Scientific classification
- Kingdom: Animalia
- Phylum: Chordata
- Class: Amphibia
- Order: Anura
- Family: Odontophrynidae
- Genus: Odontophrynus
- Species: O. reigi
- Binomial name: Odontophrynus reigi Rosset, Fadel, Guimarães, Carvalho, Ceron, Pedrozo, Serejo, Souza, Baldo, and Mângia, 2021

= Odontophrynus reigi =

- Genus: Odontophrynus
- Species: reigi
- Authority: Rosset, Fadel, Guimarães, Carvalho, Ceron, Pedrozo, Serejo, Souza, Baldo, and Mângia, 2021

Species of frog

Odontophrynus reigi is a species of frog in the family Odontophrynidae. It is endemic to Brazil, Argentina, and Paraguay.

==Description==
The adult male frog measures 40.3 to 55.8 mm in snout-vent length and the adult female frog 46.5 to 57.4 mm.

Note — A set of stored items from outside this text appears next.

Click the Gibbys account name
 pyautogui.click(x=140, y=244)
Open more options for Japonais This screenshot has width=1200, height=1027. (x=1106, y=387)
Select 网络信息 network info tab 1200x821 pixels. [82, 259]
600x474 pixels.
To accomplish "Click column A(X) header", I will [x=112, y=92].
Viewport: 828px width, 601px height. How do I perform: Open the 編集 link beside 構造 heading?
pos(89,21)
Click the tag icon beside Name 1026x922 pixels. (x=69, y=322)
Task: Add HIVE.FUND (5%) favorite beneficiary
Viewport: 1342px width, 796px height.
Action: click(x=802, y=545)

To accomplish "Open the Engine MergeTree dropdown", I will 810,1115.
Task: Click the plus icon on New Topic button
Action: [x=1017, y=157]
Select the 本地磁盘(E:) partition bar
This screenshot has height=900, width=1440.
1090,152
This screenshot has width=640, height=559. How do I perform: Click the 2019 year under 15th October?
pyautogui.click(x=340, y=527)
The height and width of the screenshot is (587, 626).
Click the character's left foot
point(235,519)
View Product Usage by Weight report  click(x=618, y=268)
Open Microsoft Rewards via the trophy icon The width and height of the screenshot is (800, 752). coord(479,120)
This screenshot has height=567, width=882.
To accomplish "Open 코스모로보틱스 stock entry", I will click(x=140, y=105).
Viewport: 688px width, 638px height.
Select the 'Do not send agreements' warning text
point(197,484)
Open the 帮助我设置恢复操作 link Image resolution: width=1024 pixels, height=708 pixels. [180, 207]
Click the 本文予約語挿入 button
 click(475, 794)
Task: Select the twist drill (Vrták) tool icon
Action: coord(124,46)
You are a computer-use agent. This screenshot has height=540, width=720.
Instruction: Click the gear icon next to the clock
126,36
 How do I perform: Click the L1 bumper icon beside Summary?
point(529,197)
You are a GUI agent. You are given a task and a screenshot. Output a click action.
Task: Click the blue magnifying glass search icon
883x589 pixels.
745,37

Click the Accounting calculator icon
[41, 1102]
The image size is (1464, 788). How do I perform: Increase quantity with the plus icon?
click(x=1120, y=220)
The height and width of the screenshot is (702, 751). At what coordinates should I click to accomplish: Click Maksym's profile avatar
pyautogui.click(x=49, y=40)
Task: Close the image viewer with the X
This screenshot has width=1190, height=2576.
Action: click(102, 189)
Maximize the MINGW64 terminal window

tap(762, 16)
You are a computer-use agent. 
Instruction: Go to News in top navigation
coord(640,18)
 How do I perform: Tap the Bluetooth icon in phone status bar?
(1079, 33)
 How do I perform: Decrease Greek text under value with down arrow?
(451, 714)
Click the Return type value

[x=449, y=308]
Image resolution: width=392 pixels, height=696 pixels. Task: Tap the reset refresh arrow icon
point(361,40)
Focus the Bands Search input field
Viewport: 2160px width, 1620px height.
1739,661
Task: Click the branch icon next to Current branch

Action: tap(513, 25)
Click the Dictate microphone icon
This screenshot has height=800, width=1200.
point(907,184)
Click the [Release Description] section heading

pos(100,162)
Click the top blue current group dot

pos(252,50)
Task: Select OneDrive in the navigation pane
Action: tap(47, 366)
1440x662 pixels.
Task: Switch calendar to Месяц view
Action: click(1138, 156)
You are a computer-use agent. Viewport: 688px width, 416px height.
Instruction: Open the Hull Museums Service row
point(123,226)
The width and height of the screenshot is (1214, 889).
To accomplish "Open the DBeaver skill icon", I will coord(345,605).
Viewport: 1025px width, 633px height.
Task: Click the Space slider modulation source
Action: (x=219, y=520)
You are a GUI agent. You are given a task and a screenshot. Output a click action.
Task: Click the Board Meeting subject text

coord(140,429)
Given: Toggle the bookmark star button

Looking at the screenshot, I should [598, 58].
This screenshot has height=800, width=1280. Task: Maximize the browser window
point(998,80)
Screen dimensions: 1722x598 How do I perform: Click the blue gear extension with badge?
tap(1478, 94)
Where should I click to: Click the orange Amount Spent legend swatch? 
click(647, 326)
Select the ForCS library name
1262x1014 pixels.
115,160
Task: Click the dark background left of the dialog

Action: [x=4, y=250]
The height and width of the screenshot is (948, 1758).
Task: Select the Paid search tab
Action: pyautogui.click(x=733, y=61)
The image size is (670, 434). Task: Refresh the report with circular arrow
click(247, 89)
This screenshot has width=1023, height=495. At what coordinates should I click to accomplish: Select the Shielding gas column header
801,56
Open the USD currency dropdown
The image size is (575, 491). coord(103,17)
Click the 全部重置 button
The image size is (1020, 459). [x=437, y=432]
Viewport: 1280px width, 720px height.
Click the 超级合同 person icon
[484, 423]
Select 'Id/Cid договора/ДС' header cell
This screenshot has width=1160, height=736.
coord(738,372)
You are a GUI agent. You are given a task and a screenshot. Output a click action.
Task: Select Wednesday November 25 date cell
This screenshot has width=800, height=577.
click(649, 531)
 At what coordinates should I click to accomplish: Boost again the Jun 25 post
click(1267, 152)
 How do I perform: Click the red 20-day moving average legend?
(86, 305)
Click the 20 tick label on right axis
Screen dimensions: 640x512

This frog hides most of its body underground when it is not looking for food. Scientists believe this frog is relatively tolerant to human disturbance.

==Etymology==
Scientists named this frog scientist Osvaldo Alfredo Reig.

==Habitat==
Scientists observed the frog in grasslands and forests.

==Reproduction==
This frog is an explosive breeder, reproducing after heavy rain. The male frog sits next to the water and calls to the female frogs. The female frog deposits eggs in temporary ponds.